The Tokyo District Court ruled that the national government, Tokyo city government and a public highway corporation owed 99 plaintiffs a total of 79.2 million yen ($642,600) for contributing to their health problems.

The plaintiffs, who suffer from pollution-related diseases such as asthma, had sought a combined 2.23 billion yen ($18 million) in compensation and an injunction against emission of pollutants. The injunction was also rejected by the court.

"The claim against the automakers was rejected," said a court spokesman. "But the claims against the government were upheld."

The suit named seven auto makers, including Toyota Motor Corp, Nissan Motor Co, Nissan Diesel Motor Co, Mitsubishi Motors Corp, Hino Motors Ltd, Isuzu Motors Ltd and Mazda Motor Corp.

The suit claimed that the plaintiffs had been made sick by vehicle exhaust, and diesel exhaust particles in particular, from 104 roads and expressways in the Tokyo metropolitan area.

The suit said that profits had motivated the car makers to continue producing vehicles that emitted harmful exhaust fumes and to expand the market of diesel-powered vehicles.

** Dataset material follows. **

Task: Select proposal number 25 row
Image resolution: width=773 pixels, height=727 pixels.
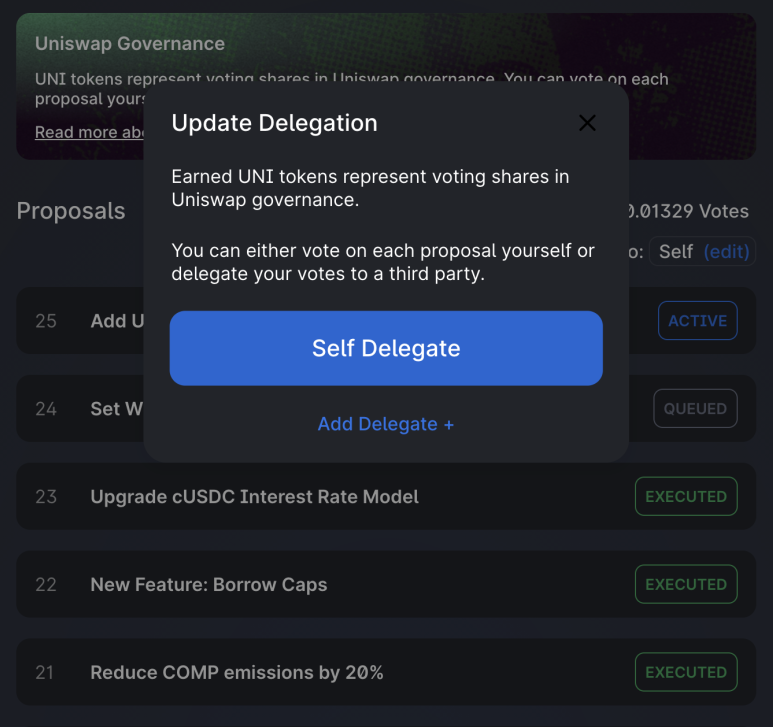Action: tap(80, 321)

The automakers argued that they had tried their best to develop technologies to reduce exhaust gas and said the spread of diesel-powered vehicles was recognised as being market driven.

They also claimed that the concentration of automobiles in Tokyo causing air pollution must be understood as part of larger urban problems that cannot be controlled by the industry.

The results of the suit, filed in 1996, are likely to give new impetus to efforts by populist Tokyo governor Shintaro Ishihara to clamp down on diesel vehicles in Tokyo, a car-choked city of more than 12 million people in a region of more than 30 million.